Fears as buildings continue to crack in quake-hit Nepal

Thousands of buildings are too dangerous to live in but continue to stand perilously in capital Kathmandu.

Kathmandu, Nepal- Three weeks after a powerful earthquake devastated Nepal, buildings in the capital Kathmandu damaged by the shaking and now too perilous to live in have yet to be torn down.

For the past few weeks, people whose homes were destroyed and others who are afraid to return home, have lived in tents on open grounds and even stayed in large spaces like those of wedding venues.

People have renavigated how they walk along familiar streets by avoiding passing under dangerously tilted buildings.

Some have moved away from larger complexes that look on the verge of collapse.

Another powerful temblor, with a magnitude of 7.3, hit shortly after noon on Tuesday, sending people running into the streets.

During the earthquake many tried to jostle for space away from already cracked structures. Patients in the city’s hospitals were moved outdoors into open spaces like car parks and more people spent the night outside after the shaking, which killed at least 117 people and injured nearly 2,000.

“This earthquake has reminded us that there are a lot of dangerous buildings that need to be demolished,” said Bipin Gaire, a civil engineer and the founder of Thousands of buildings across the country are no longer safe to live in [Reuters]

Thousands of buildings across the country are no longer safe to live in [Reuters]
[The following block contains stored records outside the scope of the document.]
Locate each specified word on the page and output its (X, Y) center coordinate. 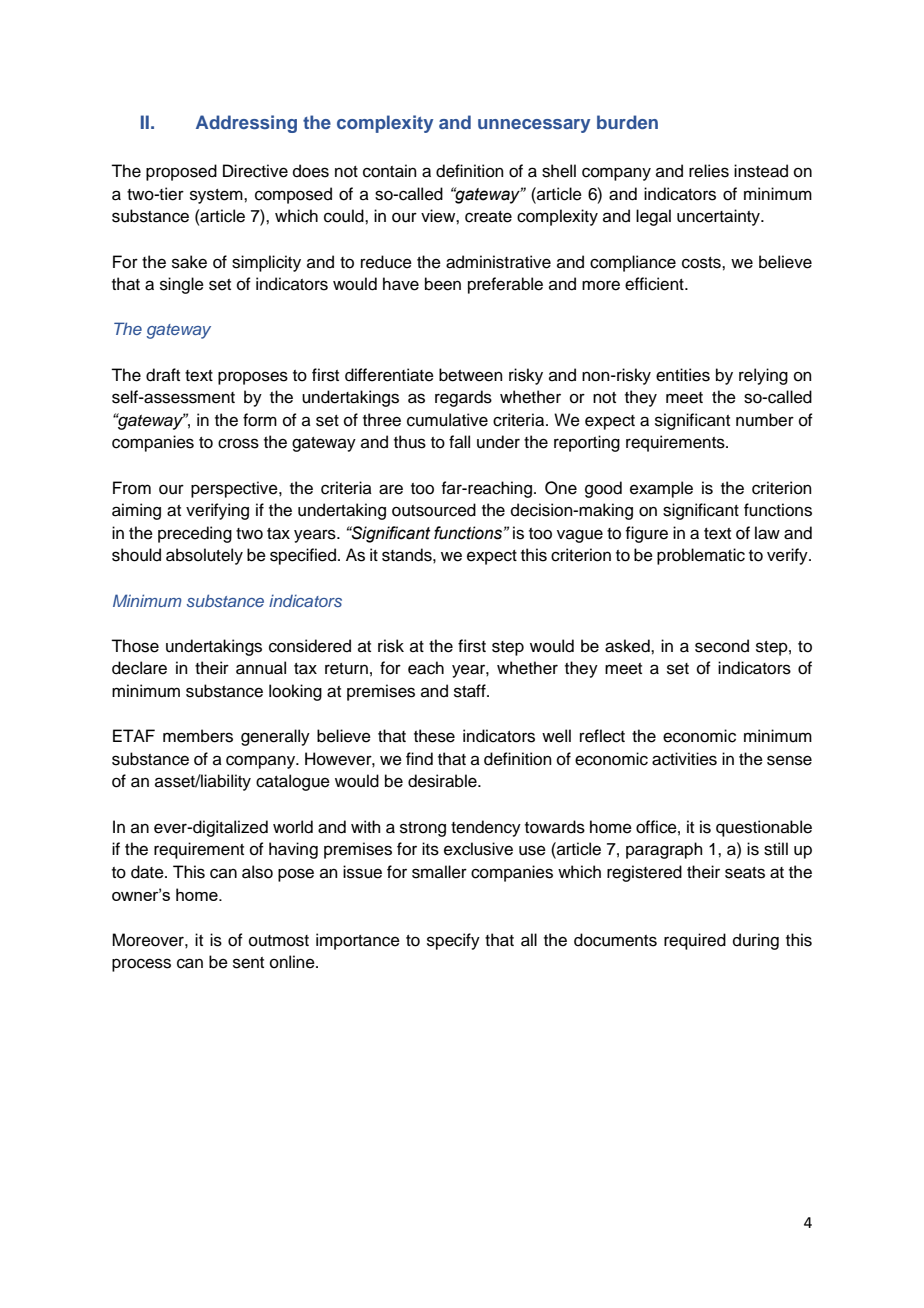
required (695, 941)
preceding (195, 534)
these (434, 736)
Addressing (246, 124)
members (198, 736)
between (471, 375)
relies (709, 171)
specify (453, 941)
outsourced (434, 510)
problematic (701, 556)
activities (684, 759)
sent (248, 963)
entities (683, 375)
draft (163, 375)
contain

Archana Shrestha, chief engineer at the Kathmandu Metropolitan City Office who approves building permits, said an estimated 30 percent of the buildings in the Kathmandu municipality would need to be razed and valley-wide that figure could be higher.

Many of the structures that will need to be torn down are residential and commercial hybrid spaces where levels were illegally added to the approved number of floors, which in many cases was three or four, according to Shrestha.

Ten percent of government structures will need to be demolished, she said, including portions of her own office, which is located in central Kathmandu near the iconic nine-storey Dharahara Tower, which crumbled on April 25.

Shrestha, who is conducting door-to-door building assessments, estimates that the quake destroyed 60 percent of the city and about 30 percent of buildings in the outer reaches of the valley.

Tuesday’s temblor was a setback. “Even we are fearing to go [back] to the field,” said Shrestha, who was out assessing buildings when the shaking started. “I ran.”

But demolitions haven’t begun, and data-collection of the April 25 devastation hasn’t been completed. Shrestha said fresh data would need to be collated from Tuesday’s shaking.

The 60 odd municipality employees working with hundreds of volunteers from the Nepal Engineers’ Association have assessed about 40 percent of Kathmandu city and about half of the valley’s fringe areas.

Gaire and his team of volunteers have responded to about 1,400 online requests for inspections and more, which have come through over the phone.

About 50 of the 1,400 assessed buildings will need to be demolished or seriously repaired, he said.

The team has found two kinds of homeowners – people who’re staying in homes that are too dangerous for habitation and others who’re too paranoid to stay in buildings that might show superficial plaster cracks but are actually structurally sound.

They’re following the National Society for Earthquake Technology (NSET-Nepal) and the Department of Urban Development and Building Construction guidelines to assess houses both visually and by using tools like hammers.

Dangerously tilted 

Most of the buildings fall under two categories, said Gaire. These are either reinforced concrete structures where the beams, pillars and columns support the building weight or the load-bearing wall structures of masonry homes.

“We use hammers to check whether the concrete has failed or not,” Gaire said of the concrete units. A cracked structure gives off a dull thud whereas one that is intact emits a metallic-sounding ring and vibrations.

Across Kathmandu, some buildings are dangerously tilted while many are visibly cracked. Park View Horizon, a high-rise apartment complex in Kathmandu, which was damaged by the earthquake, now stands empty and has been deemed unsafe, but those living around it are fearful that it could collapse on them.

Ramesh Kumwor, a teacher and artist, who lives with his family near the apartment complex, speaking with Al Jazeera’s Faiz Jamil before the last temblor, said that this ominous building is more terrifying than the earthquake.

“People are not scared with earthquake, people are scared with this,” said Kumwor, who is considering leaving the home he grew up in for a safer part of the city. “We’re not sleeping properly. We’re scared about this building only.”